INPUT DATA:

--- START ---

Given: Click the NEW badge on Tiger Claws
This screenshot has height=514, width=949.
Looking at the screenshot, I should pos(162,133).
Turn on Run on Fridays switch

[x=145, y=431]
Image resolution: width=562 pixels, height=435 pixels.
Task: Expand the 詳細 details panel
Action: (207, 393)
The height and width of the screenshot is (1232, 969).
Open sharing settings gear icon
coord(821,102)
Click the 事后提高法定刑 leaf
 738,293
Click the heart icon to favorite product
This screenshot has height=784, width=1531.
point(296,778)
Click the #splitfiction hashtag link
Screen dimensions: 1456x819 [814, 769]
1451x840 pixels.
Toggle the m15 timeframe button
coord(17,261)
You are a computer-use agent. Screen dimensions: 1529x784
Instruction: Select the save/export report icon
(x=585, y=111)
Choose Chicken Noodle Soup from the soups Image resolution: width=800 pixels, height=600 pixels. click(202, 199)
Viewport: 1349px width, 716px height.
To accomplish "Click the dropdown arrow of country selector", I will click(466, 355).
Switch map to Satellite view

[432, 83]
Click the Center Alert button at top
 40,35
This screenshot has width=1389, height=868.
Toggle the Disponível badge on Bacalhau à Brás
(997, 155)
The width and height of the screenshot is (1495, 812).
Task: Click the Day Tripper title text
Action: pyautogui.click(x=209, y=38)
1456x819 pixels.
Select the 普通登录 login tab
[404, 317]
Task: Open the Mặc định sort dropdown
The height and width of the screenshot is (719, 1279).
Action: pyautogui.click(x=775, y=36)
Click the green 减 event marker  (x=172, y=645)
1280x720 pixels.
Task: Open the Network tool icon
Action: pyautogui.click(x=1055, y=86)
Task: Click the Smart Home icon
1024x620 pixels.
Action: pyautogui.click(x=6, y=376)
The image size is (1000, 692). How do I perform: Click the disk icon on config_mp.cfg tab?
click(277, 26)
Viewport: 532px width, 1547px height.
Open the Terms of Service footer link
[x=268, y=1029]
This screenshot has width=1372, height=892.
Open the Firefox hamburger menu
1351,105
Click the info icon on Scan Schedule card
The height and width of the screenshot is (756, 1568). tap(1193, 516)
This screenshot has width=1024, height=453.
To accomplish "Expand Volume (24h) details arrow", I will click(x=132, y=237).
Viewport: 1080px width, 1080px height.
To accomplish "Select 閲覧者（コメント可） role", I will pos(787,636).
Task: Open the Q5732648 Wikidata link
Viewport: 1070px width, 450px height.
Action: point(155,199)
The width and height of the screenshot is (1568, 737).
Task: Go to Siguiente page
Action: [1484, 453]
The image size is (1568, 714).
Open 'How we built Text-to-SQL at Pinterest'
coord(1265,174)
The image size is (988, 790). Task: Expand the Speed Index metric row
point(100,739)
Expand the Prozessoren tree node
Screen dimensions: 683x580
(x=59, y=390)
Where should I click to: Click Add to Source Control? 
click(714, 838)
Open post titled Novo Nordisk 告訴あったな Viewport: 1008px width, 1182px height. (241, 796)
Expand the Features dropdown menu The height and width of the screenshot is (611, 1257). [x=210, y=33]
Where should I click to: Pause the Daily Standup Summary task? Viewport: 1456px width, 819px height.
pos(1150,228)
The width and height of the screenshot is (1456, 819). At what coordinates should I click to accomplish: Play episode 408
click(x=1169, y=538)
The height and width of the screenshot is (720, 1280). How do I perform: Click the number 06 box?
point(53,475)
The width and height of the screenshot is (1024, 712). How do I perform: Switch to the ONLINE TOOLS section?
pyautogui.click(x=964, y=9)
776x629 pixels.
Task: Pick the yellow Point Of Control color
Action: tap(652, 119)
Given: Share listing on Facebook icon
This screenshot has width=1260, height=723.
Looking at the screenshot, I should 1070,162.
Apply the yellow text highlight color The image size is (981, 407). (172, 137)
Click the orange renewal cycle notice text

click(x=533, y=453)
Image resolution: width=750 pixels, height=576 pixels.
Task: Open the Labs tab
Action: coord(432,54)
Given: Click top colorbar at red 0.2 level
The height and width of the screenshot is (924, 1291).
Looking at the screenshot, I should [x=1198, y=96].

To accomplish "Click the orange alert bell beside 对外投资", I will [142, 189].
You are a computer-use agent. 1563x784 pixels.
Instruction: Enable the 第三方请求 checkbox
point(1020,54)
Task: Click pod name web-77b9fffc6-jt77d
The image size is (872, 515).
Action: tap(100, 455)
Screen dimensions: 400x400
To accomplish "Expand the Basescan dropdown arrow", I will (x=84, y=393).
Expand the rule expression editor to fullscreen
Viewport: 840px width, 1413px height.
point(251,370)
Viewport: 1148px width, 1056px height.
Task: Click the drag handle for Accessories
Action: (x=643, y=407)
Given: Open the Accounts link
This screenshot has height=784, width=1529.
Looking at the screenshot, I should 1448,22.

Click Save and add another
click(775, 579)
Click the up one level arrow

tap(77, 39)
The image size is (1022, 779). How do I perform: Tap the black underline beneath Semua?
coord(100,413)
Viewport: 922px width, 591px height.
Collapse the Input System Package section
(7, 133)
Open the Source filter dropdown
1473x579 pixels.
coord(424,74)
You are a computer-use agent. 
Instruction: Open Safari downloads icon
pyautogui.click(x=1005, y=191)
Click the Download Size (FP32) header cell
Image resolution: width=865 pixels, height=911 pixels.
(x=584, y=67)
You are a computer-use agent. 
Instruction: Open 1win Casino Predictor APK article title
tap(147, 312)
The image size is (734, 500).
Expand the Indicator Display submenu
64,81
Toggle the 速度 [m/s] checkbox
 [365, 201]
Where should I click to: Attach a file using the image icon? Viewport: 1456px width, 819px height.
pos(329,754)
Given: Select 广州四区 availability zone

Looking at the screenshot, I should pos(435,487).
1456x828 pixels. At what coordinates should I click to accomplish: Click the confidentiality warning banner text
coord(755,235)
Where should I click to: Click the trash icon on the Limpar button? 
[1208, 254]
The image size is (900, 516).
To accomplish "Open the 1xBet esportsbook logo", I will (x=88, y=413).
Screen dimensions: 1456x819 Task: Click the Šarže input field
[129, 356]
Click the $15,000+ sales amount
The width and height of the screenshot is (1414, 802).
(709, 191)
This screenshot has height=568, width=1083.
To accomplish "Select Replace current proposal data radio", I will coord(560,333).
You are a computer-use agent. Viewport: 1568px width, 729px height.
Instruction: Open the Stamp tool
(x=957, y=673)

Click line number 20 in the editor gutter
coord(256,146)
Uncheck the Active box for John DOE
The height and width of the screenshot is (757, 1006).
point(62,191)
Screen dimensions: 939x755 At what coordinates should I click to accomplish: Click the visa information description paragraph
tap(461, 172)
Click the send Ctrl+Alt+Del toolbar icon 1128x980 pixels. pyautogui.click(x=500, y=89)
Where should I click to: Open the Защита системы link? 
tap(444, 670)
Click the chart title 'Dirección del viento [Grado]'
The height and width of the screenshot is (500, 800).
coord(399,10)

--- END ---

YOUR INSTRUCTIONS:
How many lines in the records above contain the word "link", with case counting? Reply with the number alone.

THE RESULT:
5